McMullen and his team decided to create Volunteer Johnson County as a way to connect volunteers with organizations. Originally, they considered designing a brochure that could be disseminated around the community but realized it would quickly become obsolete. A website was another option, but they knew it would require manpower and resources to keep it updated.
“As we teased it out, we recognized that social media was the way to go, as it’s easy to follow a page or join a group,” Bryant says. “A Facebook page was the best avenue for organizations to connect to one another. Plus, it was a self-sustaining platform.”
The Volunteer Johnson County Facebook page launched in late January of 2020 and was starting to gain momentum when the pandemic took center stage.
“We had things planned out and were trying to grow the page with events like ‘Rock the Block’ and other fundraising opportunities that were seeking volunteers,” McMullen says.
The group had also planned to do a service project together, then share their experience on their Facebook page, but when COVID-19 hit, events got cancelled and volunteer opportunities shriveled up. A few nonprofits, however, became overwhelmed, such as food pantries that could no longer utilize their consistent volunteer base because they are older folks in the high-risk category for contracting COVID-19. Wheatley decided to step in. During the pandemic, he volunteered at the Interchurch Food Pantry of Johnson County every Wednesday for more than two months and was transformed by the experience.

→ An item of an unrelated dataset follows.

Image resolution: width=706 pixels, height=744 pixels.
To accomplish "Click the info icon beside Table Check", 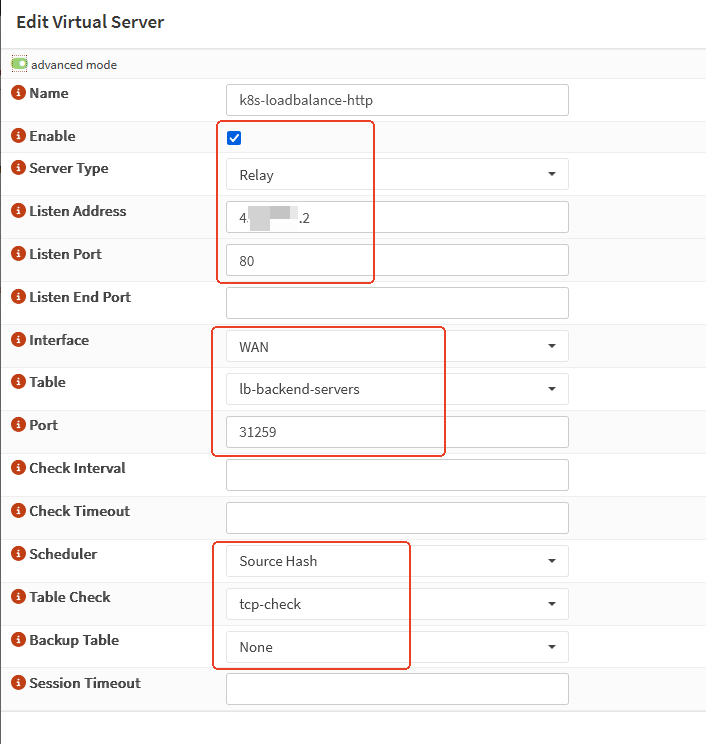I will click(x=18, y=597).
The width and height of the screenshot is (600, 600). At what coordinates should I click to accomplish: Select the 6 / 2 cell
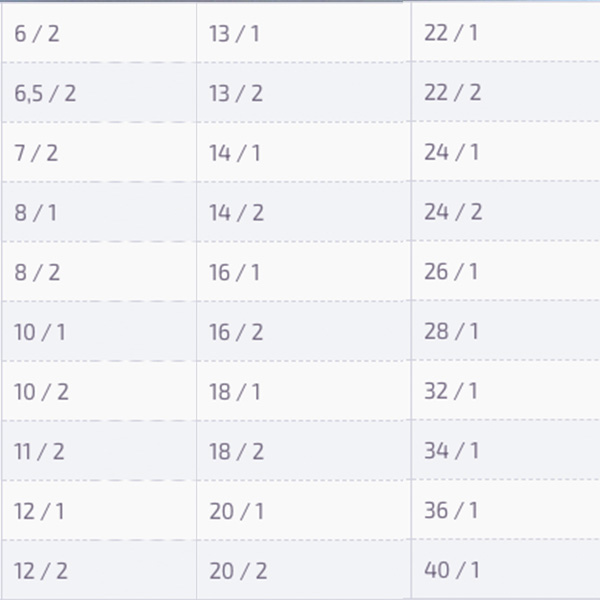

“I loved serving during the pandemic because so many of the guests who visited the pantry were otherwise extremely isolated, and it felt like a smile and some friendly conversation could make a significant impact,” Wheatley says. “Of course providing food to those who need it was a rewarding experience, but encouraging guests and sharing some positive energy during a dark time may have been the best part about volunteering.”

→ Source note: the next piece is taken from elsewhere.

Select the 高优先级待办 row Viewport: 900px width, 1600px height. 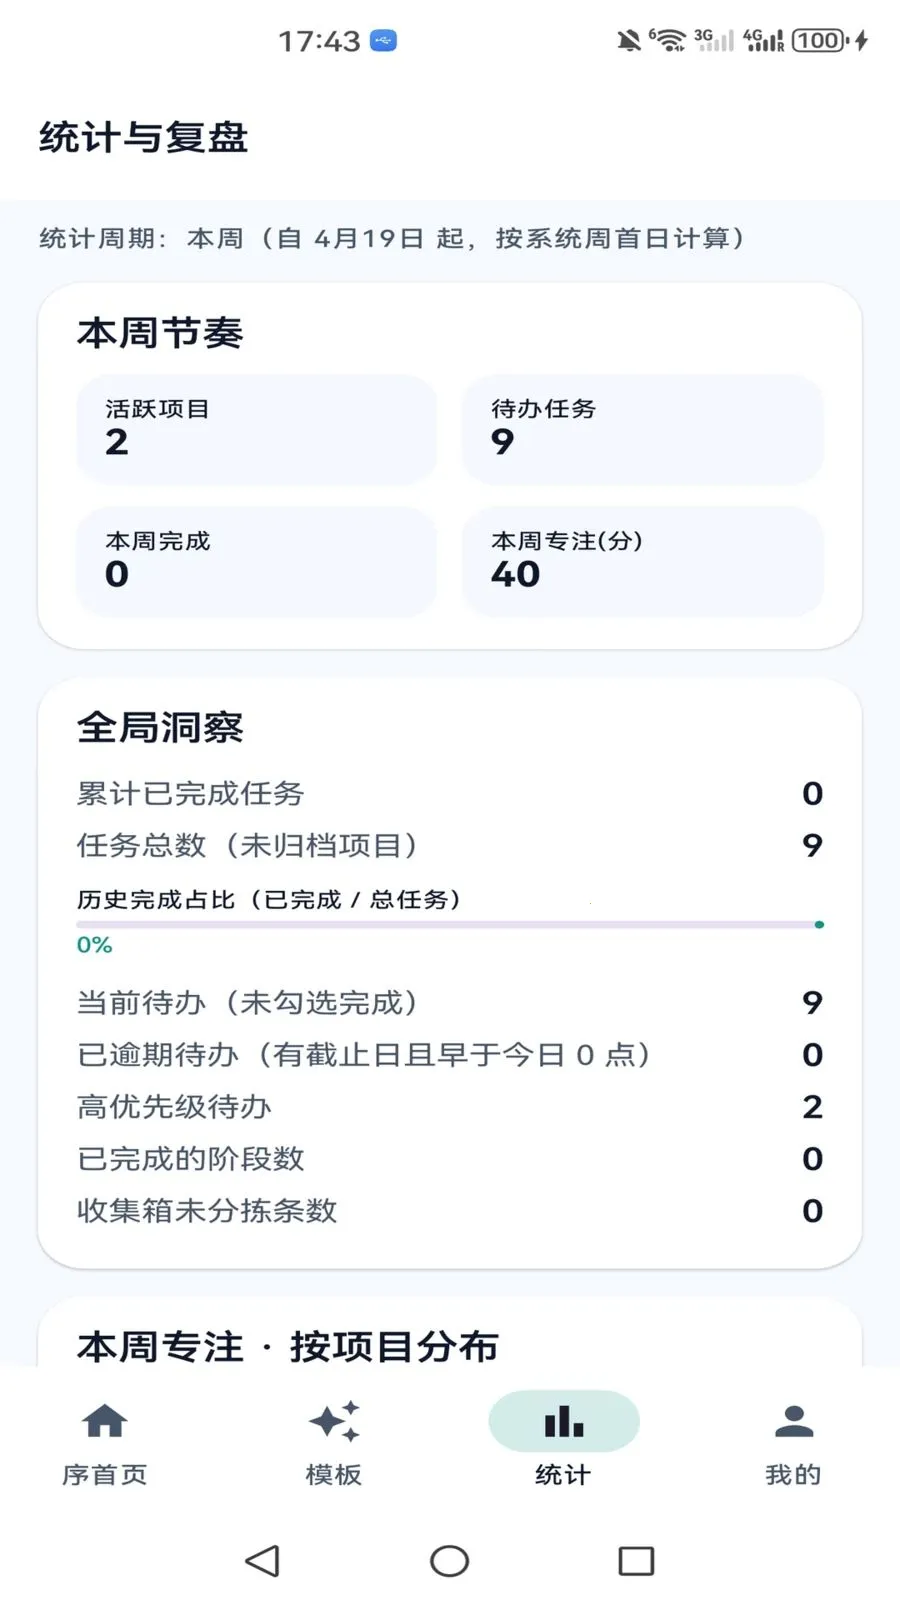click(x=449, y=1107)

This six-member group graduated from the LJC program in July of 2020, and now Leadership Johnson County is the administrator of this program. The idea behind Volunteer Johnson County is to help nonprofits tell their stories and spread the word.

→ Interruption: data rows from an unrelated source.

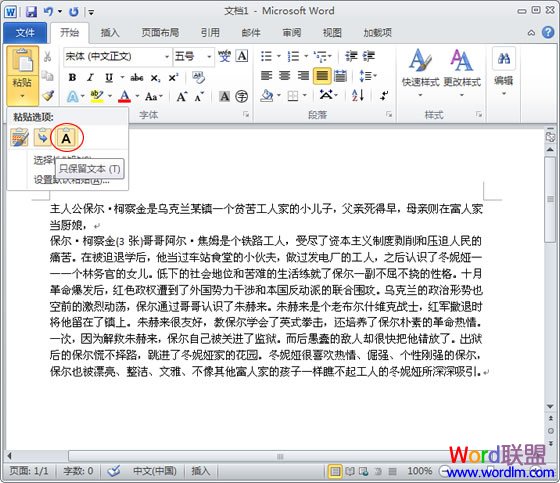Viewport: 560px width, 483px height.
Task: Toggle the Justify alignment button
Action: point(322,76)
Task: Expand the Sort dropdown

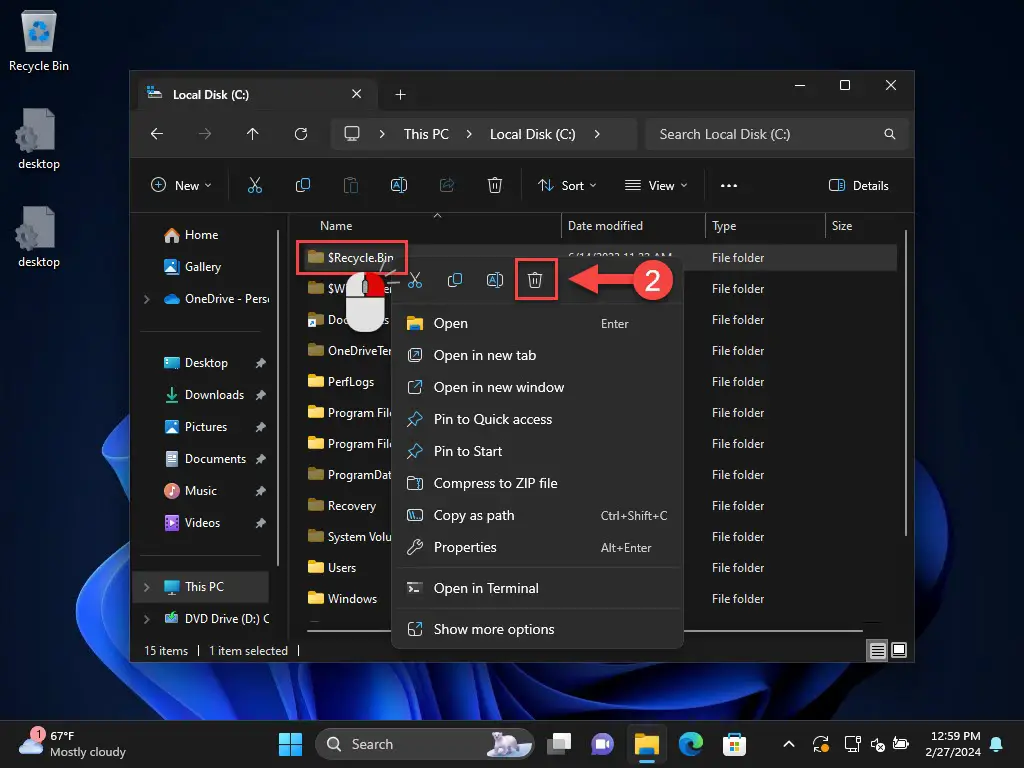Action: click(x=567, y=185)

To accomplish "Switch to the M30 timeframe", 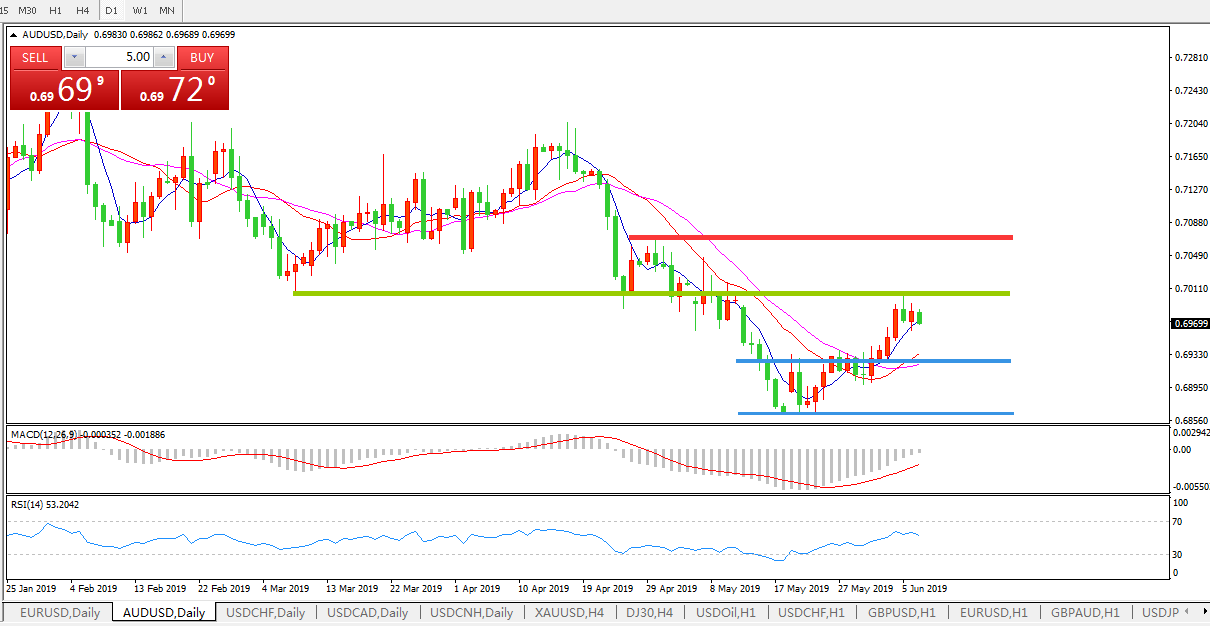I will 28,10.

“At September 2019’s All Aboard fair, everyone told us they needed volunteers, but most didn’t explain why, and that piece is vital in captivating potential volunteers,” Bryant says.
This year, as a result of COVID-19, the All Aboard event became virtual, and this change had its perks. Every day throughout the month of September, the Volunteer Johnson County Facebook page featured a different nonprofit video.
Those who attend the All Aboard event represent various demographics. For instance, there are high school students looking to build resumes for college applications, youth groups wanting to explore educational projects, people on parole needing community service hours, and sports teams interested in building team unity.
While doing their research, the LJC group discovered that some people are reluctant to volunteer because they are afraid they’ll get sucked into a large time commitment.
“Maybe you just volunteer one Saturday for a few hours every couple of months – it doesn’t even have to be an ongoing commitment,” says Lollar, noting that the group also thought it would be wise to let volunteers know ahead of time what a given activity entails.
The group not only wants to make the process as easy and transparent as possible, but also wants to be sure people are matched up in terms of interests and abilities.
Organizations involved with Volunteer Johnson County include ASSIST Indiana, Reach for Youth, Beacon of Hope Crisis Center, Restore Old Town Greenwood, Inc., Upstream Prevention, Inc. and many more.
“It all comes back to LJC’s tagline of connecting passionate people with compassionate organizations in Johnson County,” Gahimer says.